(Activity):
Set out everything in the data from the line containing "Locate an element" down to the line containing "flow-down-arrow-icon is located", both included, as a numbered list with blank lines dropped.

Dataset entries

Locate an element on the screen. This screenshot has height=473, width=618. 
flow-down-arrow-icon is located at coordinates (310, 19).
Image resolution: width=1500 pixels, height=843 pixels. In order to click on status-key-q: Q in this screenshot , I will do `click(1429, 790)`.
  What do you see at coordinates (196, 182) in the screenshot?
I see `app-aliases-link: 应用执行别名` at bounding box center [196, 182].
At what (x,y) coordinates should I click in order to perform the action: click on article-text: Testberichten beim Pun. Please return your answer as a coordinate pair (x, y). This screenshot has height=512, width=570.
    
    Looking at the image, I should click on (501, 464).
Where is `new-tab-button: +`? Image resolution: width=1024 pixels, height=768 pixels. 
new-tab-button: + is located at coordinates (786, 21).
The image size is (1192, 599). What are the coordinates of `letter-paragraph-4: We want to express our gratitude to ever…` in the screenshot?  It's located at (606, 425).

...

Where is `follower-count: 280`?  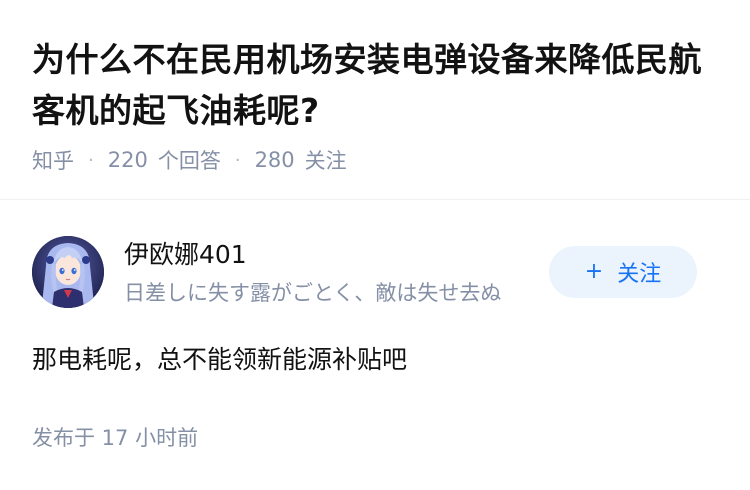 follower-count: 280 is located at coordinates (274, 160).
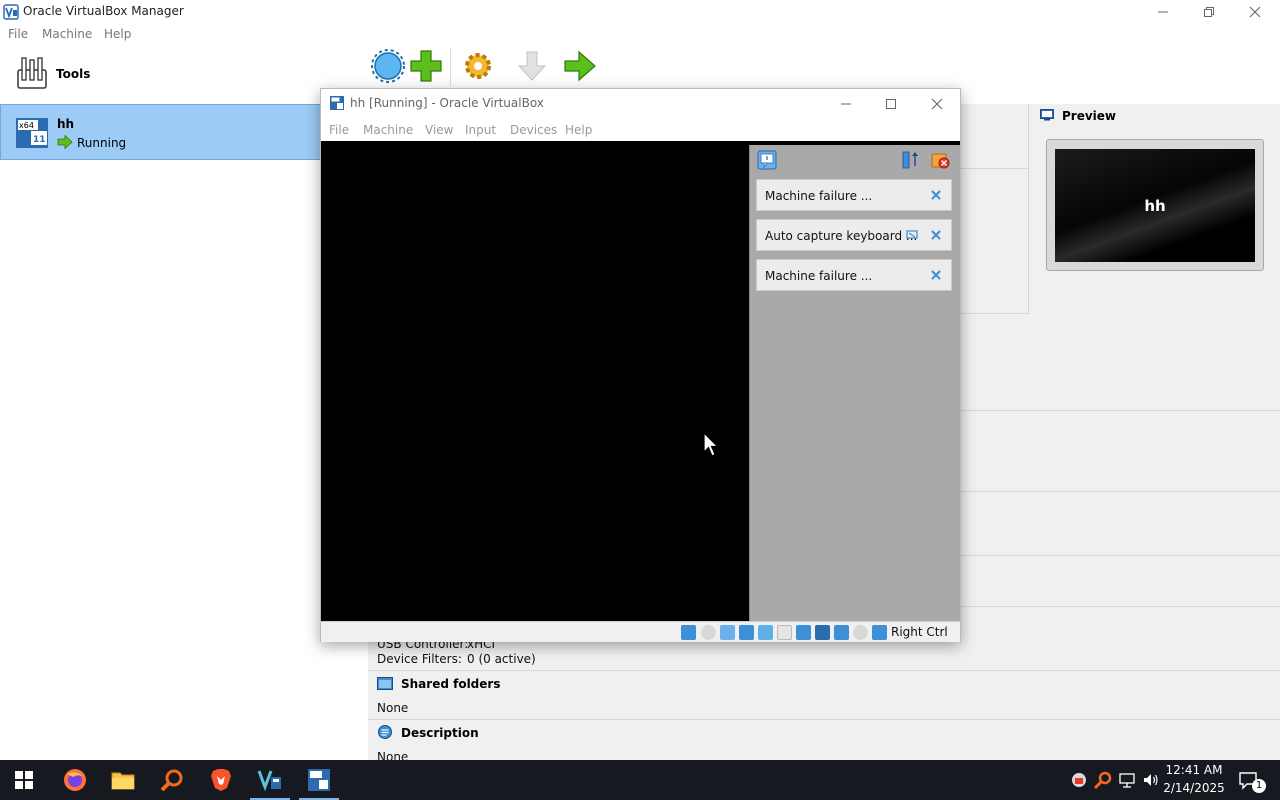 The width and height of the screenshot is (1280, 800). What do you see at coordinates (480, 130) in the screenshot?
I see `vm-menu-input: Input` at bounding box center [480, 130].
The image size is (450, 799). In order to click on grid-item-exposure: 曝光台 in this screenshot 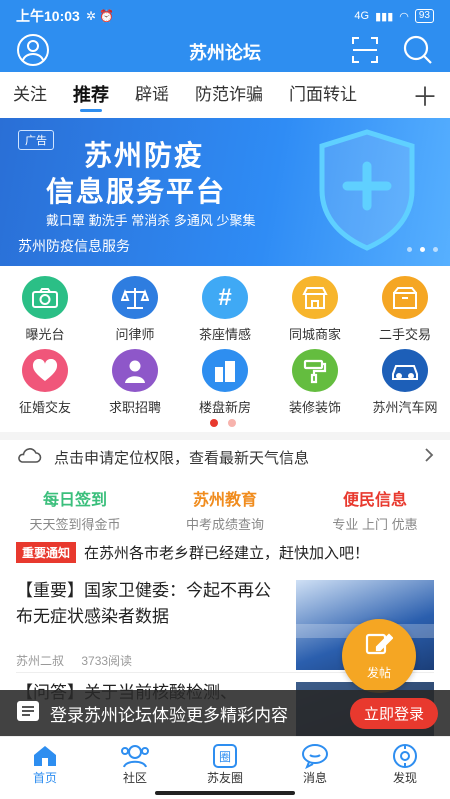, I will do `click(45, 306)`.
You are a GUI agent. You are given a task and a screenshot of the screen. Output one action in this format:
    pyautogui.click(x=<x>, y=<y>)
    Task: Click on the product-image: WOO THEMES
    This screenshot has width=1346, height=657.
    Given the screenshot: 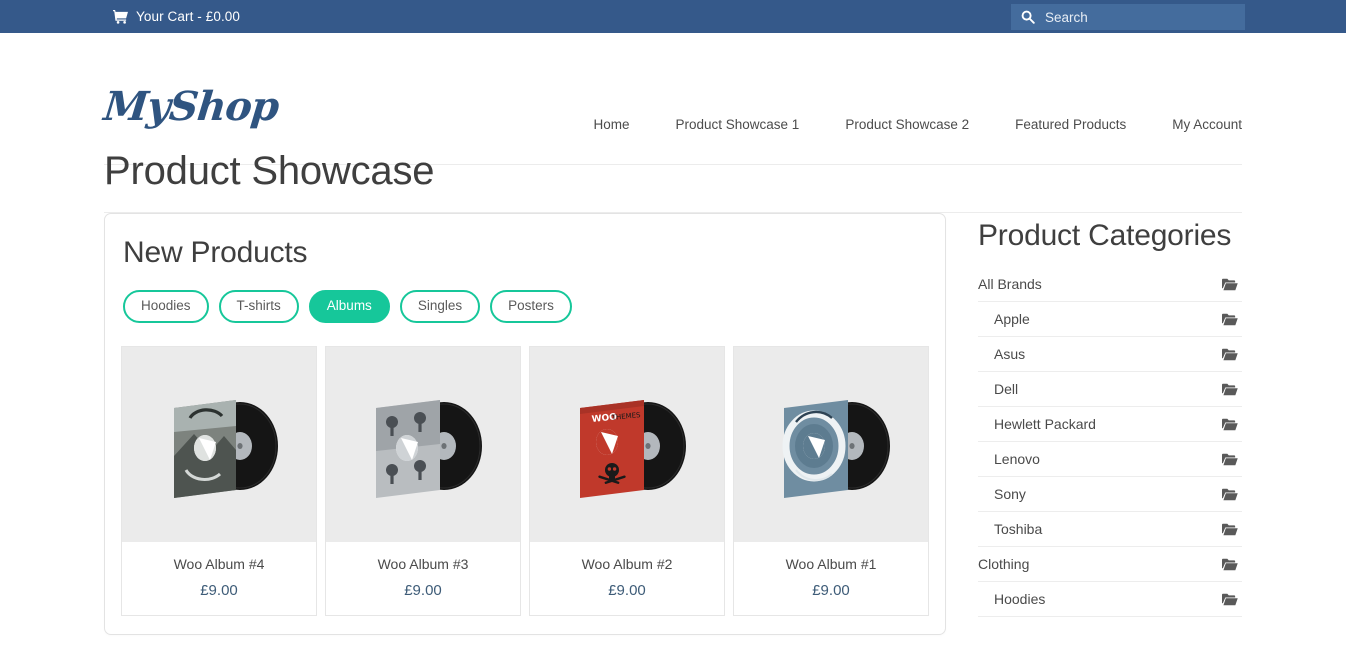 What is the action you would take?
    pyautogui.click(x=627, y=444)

(Answer for this exercise):
1. Locate an element on the screen. This screenshot has height=473, width=618. 
2. flow-down-arrow-icon is located at coordinates (310, 19).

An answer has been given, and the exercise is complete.